Assigned task ->
From the line containing "The image size" through the last line of the entries below, transcribe each line exactly, excluding any picture.

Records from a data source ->
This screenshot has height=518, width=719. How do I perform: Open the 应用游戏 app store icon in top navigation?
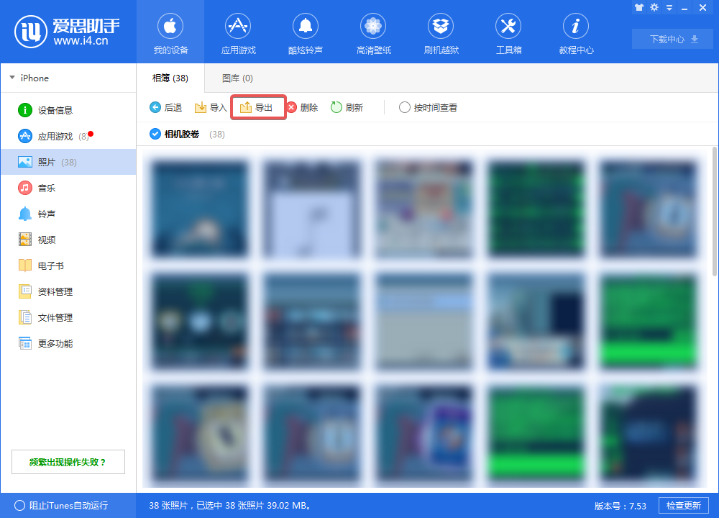[x=238, y=27]
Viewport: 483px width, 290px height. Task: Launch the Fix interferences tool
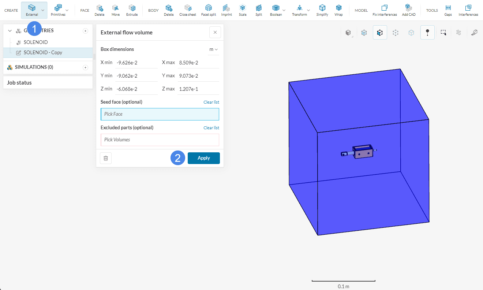pos(385,10)
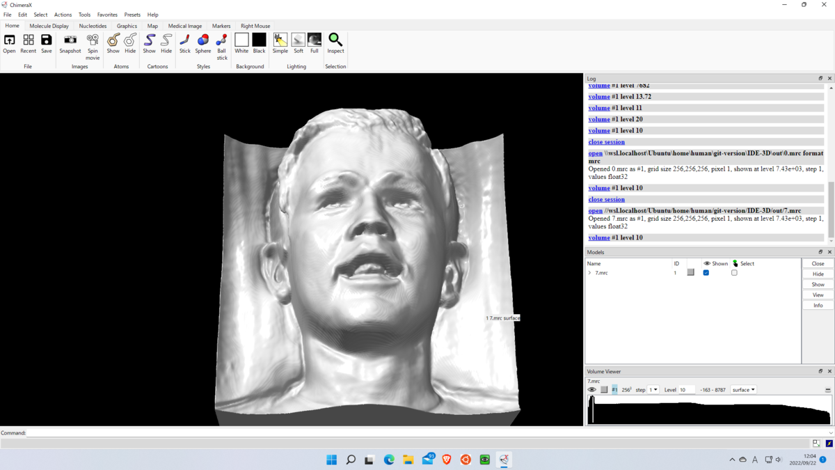This screenshot has height=470, width=835.
Task: Check the Select checkbox for 7.mrc
Action: tap(734, 272)
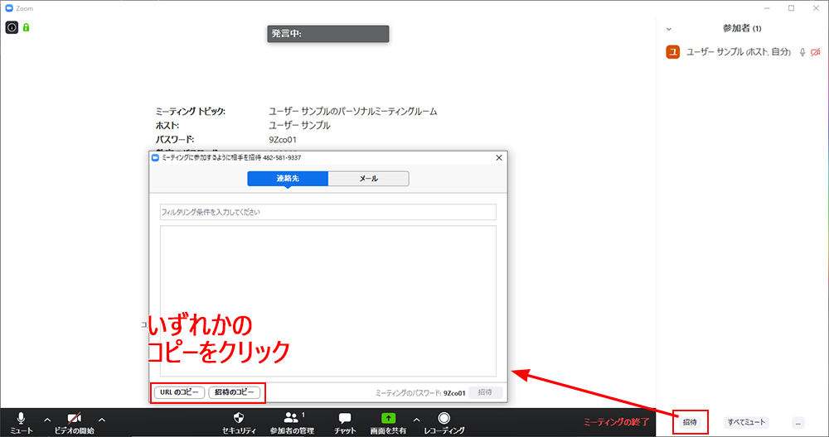Start video with the camera icon
829x437 pixels.
pos(75,419)
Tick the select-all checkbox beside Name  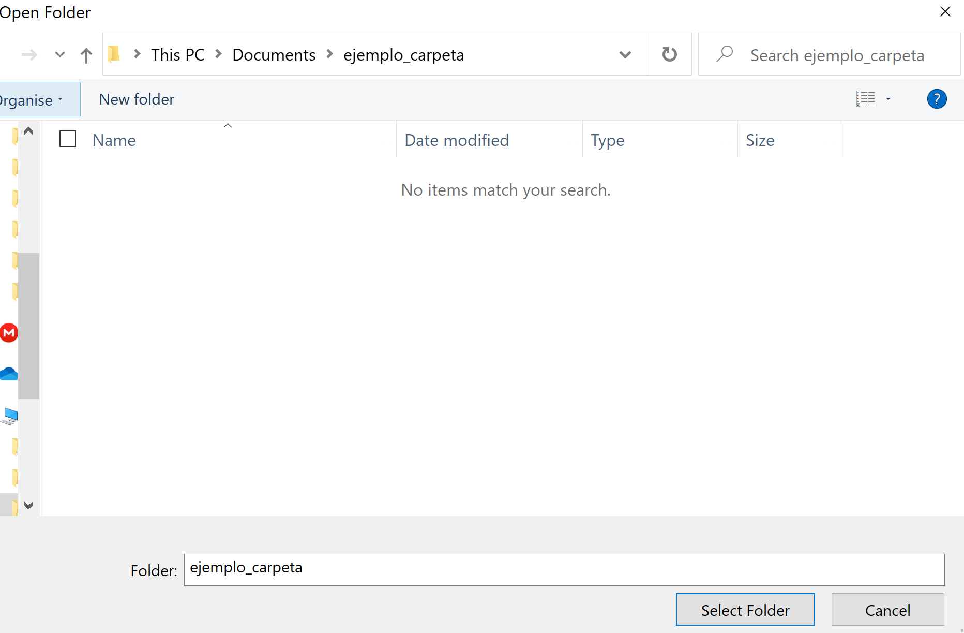click(68, 139)
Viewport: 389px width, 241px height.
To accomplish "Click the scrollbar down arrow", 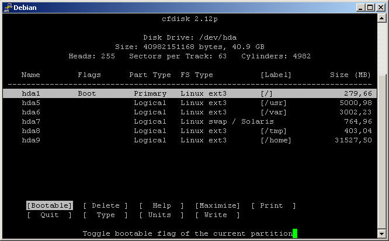I will 382,234.
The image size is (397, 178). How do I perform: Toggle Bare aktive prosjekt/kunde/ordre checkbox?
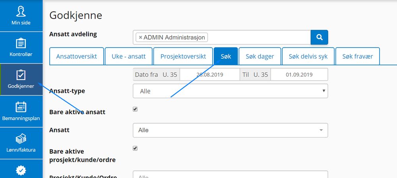click(x=135, y=148)
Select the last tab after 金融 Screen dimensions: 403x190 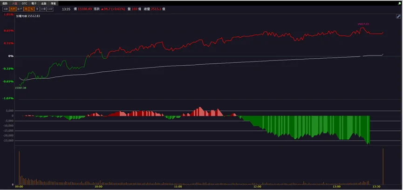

Expected answer ->
The image size is (397, 178). How do I perform: Toggle Bare aktive prosjekt/kunde/ordre checkbox?
click(x=135, y=148)
Select the last tab after 金融 Screen dimensions: 403x190 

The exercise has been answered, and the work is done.